Completely reorganizing the brewery at The Eldo, Kevin’s tasty creations from his own recipes continue to evolve with beers on tap like Vanilla Coffee Porter and Study Buddy, and there’s the Snow Dance series, a SMaSH single malt and single hop (an acronym for the latter) which, he says, “highlights hop, the current is called Snow Dance SMaSh Series Volume III and the hop is named Mosaic, which is very popular in brewing IPAs. Everyone loves Mosaic,” he beams.
There’s a German pilsner cleverly named Live Long and Pilsner. The house ale is Eldo Ale. There’s a special brew just for the Eldo Hockey Club, which took last year’s town championship, named Powderplay. “I like to be a part of it because I grew up playing hockey and I want to give back to the community and share. I can brew beer and that’s my gift.”
Yes, anyone 21 and older can order the brew at the bar. You don’t have to play hockey to enjoy a cold one to honor the team.
During all the chemistry, brewing and tasting, in 2013 Kevin started his first band in Gunnison, Mahogany Splinters, a bluegrass group of all WSC students. He had picked up a guitar at the age of 16 and taught himself to play, and play he does. He’s an excellent picker and plays keyboards as well. “I had a high school band called Delayed Karma, a jam band, and I played summers between college semesters. To this day, these guys are like family members.”
Now he’s in three bands that play throughout the Gunnison Valley and beyond: Alternative People, the very funky Millk, and Floodgate Operators. “Probably one of the top moments in my life was when Millk was playing FIBARK in Salida. We played two sets on Saturday and Friday the Mahogany Splinters had played so it was a really big weekend. I was chilling after the gig when Robert Randolph tapped me to sit in with the Family Band in front of an audience of 5,000. It was totally by chance. It’s not like I’m a badass with a pedigree to be onstage with Robert Randolph, I was just in the right place at the right time.

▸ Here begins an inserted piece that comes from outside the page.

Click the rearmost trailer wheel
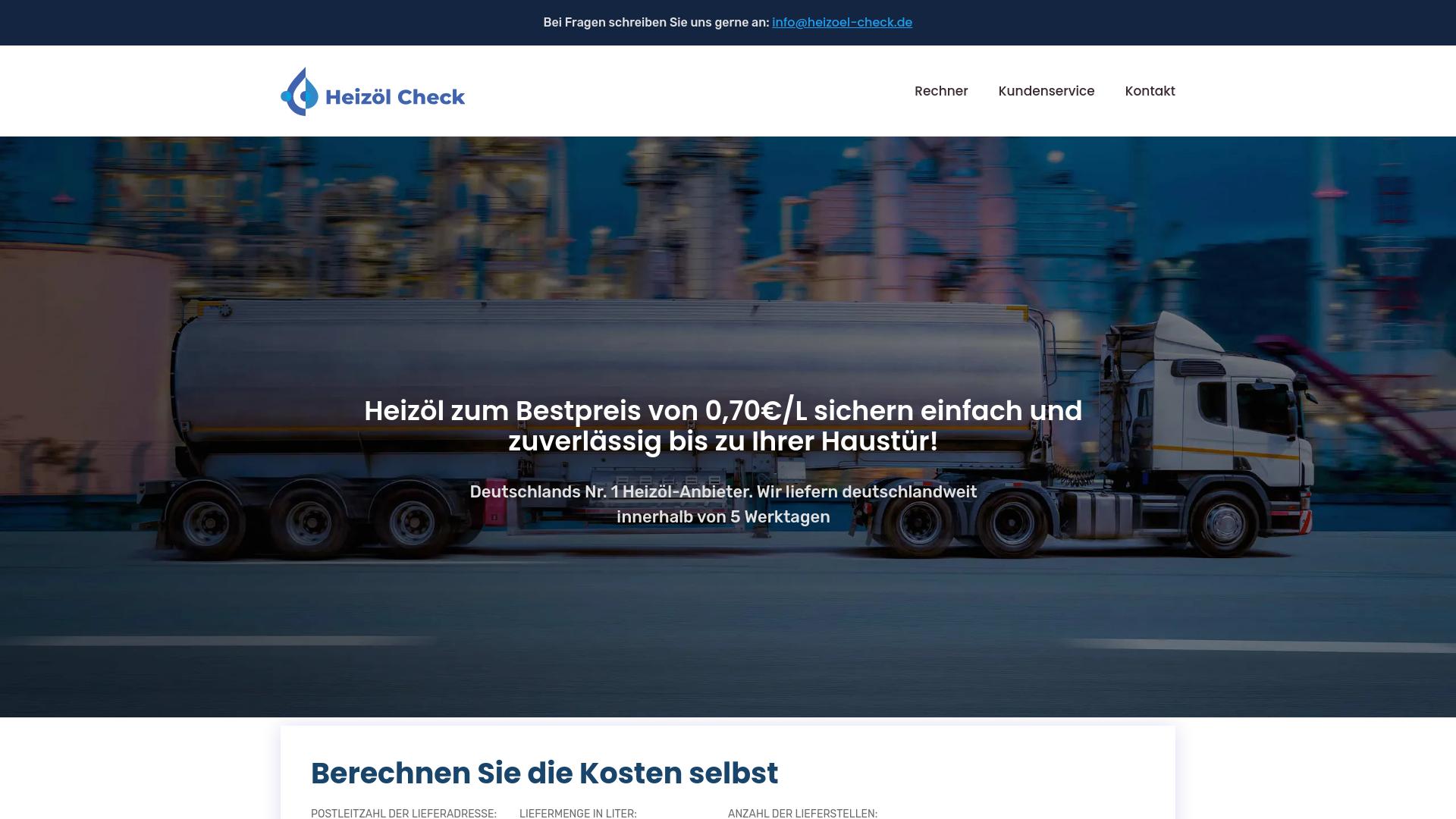The width and height of the screenshot is (1456, 819). point(205,523)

It all reaches back to the fact that I get to share music with people.”
For Kevin, music reflects the all-important bonding that he lives his life by, and with music he feels, “In a song, you’re connecting with the audience for that brief moment, it’s like gifts were exchanged. It’s so beautiful, it’s a small moment in a sometimes difficult life. My beer and my music are part of that. This is my gift and it gives me joy in return. My community helps me keep my compass. My purpose has become my life, and music and beer is my life. Through beer and music I give life back to others. In return it gives me a purpose and subsequently, it gives me life.

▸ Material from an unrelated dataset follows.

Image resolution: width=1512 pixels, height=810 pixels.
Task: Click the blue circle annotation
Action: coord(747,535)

“I’m really happy. I like my home and I love my animals,” he says. He shares his home with a dog, two cats and six chickens. “I have a lot of friends here and I’ve made a name for myself that I’d like to believe is positive through good deeds and hard work. All these people that I’ve worked with here and throughout my life in various facets, from making a pizza at Mario’s to serving a drink to brewing beer to playing music to either one person or 200 (or 5,000), they’ve been part of my compass, they’ve helped me along the way and I feel super lucky and grateful for everyone in my life and they have kept my compass true to my overall motif, which is to find my gift and share it.”